• Exercise brief: Below are the records; restate all of them word for word.

Saved entries:
- Opening Delimiter -
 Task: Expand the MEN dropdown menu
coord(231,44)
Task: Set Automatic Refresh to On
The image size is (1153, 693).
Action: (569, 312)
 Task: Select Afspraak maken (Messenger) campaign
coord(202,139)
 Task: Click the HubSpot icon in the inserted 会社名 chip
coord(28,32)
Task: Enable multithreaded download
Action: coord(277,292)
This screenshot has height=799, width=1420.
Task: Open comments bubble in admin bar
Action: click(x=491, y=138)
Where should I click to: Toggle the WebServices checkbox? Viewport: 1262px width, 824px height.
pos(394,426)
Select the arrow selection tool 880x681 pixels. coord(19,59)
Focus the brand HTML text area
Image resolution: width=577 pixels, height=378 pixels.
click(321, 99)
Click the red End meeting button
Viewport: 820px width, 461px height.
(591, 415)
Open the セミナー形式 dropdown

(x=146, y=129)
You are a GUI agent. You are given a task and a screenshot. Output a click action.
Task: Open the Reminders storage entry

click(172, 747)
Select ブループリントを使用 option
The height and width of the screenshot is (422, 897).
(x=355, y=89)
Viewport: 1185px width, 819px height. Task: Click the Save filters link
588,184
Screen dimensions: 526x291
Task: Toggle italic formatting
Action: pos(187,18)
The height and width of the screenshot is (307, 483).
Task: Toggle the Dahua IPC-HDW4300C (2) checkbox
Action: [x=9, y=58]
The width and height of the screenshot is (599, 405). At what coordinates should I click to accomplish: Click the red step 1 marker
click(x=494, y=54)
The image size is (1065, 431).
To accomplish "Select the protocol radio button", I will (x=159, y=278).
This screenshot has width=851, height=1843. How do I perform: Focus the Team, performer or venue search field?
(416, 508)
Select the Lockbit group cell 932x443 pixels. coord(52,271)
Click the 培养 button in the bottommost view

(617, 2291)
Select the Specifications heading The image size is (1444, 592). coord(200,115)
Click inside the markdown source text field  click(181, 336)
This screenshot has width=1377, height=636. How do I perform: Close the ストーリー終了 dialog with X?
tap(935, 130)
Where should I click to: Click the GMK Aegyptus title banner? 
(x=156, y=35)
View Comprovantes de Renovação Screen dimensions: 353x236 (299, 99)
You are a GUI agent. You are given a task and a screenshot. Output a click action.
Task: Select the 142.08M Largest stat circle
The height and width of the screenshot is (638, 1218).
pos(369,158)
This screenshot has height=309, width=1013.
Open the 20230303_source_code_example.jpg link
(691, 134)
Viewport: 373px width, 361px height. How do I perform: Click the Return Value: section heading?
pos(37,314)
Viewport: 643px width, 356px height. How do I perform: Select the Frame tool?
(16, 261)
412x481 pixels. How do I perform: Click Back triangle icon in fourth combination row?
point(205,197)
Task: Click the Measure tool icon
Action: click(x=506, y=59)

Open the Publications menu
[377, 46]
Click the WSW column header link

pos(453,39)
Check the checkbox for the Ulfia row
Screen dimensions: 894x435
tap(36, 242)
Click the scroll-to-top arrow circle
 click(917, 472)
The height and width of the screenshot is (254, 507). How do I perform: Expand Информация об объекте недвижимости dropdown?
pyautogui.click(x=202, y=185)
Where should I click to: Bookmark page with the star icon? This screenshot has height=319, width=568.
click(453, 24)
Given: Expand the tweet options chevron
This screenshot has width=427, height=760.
- Closing Delimiter -
• Solved problem:
 Task: Expand the MEN dropdown menu
coord(231,44)
Task: Set Automatic Refresh to On
The image size is (1153, 693).
Action: (569, 312)
 Task: Select Afspraak maken (Messenger) campaign
coord(202,139)
 Task: Click the HubSpot icon in the inserted 会社名 chip
coord(28,32)
Task: Enable multithreaded download
Action: coord(277,292)
This screenshot has height=799, width=1420.
Task: Open comments bubble in admin bar
Action: click(x=491, y=138)
Where should I click to: Toggle the WebServices checkbox? Viewport: 1262px width, 824px height.
pos(394,426)
Select the arrow selection tool 880x681 pixels. coord(19,59)
Focus the brand HTML text area
Image resolution: width=577 pixels, height=378 pixels.
click(321, 99)
Click the red End meeting button
Viewport: 820px width, 461px height.
(591, 415)
Open the セミナー形式 dropdown

(x=146, y=129)
You are a GUI agent. You are given a task and a screenshot. Output a click action.
Task: Open the Reminders storage entry

click(172, 747)
Select ブループリントを使用 option
The height and width of the screenshot is (422, 897).
(x=355, y=89)
Viewport: 1185px width, 819px height. Task: Click the Save filters link
588,184
Screen dimensions: 526x291
Task: Toggle italic formatting
Action: pos(187,18)
The height and width of the screenshot is (307, 483).
Task: Toggle the Dahua IPC-HDW4300C (2) checkbox
Action: [x=9, y=58]
The width and height of the screenshot is (599, 405). At what coordinates should I click to accomplish: Click the red step 1 marker
click(x=494, y=54)
The image size is (1065, 431).
To accomplish "Select the protocol radio button", I will (x=159, y=278).
This screenshot has width=851, height=1843. How do I perform: Focus the Team, performer or venue search field?
(416, 508)
Select the Lockbit group cell 932x443 pixels. coord(52,271)
Click the 培养 button in the bottommost view

(617, 2291)
Select the Specifications heading The image size is (1444, 592). coord(200,115)
Click inside the markdown source text field  click(181, 336)
This screenshot has width=1377, height=636. How do I perform: Close the ストーリー終了 dialog with X?
tap(935, 130)
Where should I click to: Click the GMK Aegyptus title banner? 
(x=156, y=35)
View Comprovantes de Renovação Screen dimensions: 353x236 (299, 99)
You are a GUI agent. You are given a task and a screenshot. Output a click action.
Task: Select the 142.08M Largest stat circle
The height and width of the screenshot is (638, 1218).
pos(369,158)
This screenshot has height=309, width=1013.
Open the 20230303_source_code_example.jpg link
(691, 134)
Viewport: 373px width, 361px height. How do I perform: Click the Return Value: section heading?
pos(37,314)
Viewport: 643px width, 356px height. How do I perform: Select the Frame tool?
(16, 261)
412x481 pixels. How do I perform: Click Back triangle icon in fourth combination row?
point(205,197)
Task: Click the Measure tool icon
Action: click(x=506, y=59)

Open the Publications menu
[377, 46]
Click the WSW column header link

pos(453,39)
Check the checkbox for the Ulfia row
Screen dimensions: 894x435
tap(36, 242)
Click the scroll-to-top arrow circle
 click(917, 472)
The height and width of the screenshot is (254, 507). How do I perform: Expand Информация об объекте недвижимости dropdown?
pyautogui.click(x=202, y=185)
Where should I click to: Bookmark page with the star icon? This screenshot has height=319, width=568.
click(453, 24)
Given: Expand the tweet options chevron
This screenshot has width=427, height=760.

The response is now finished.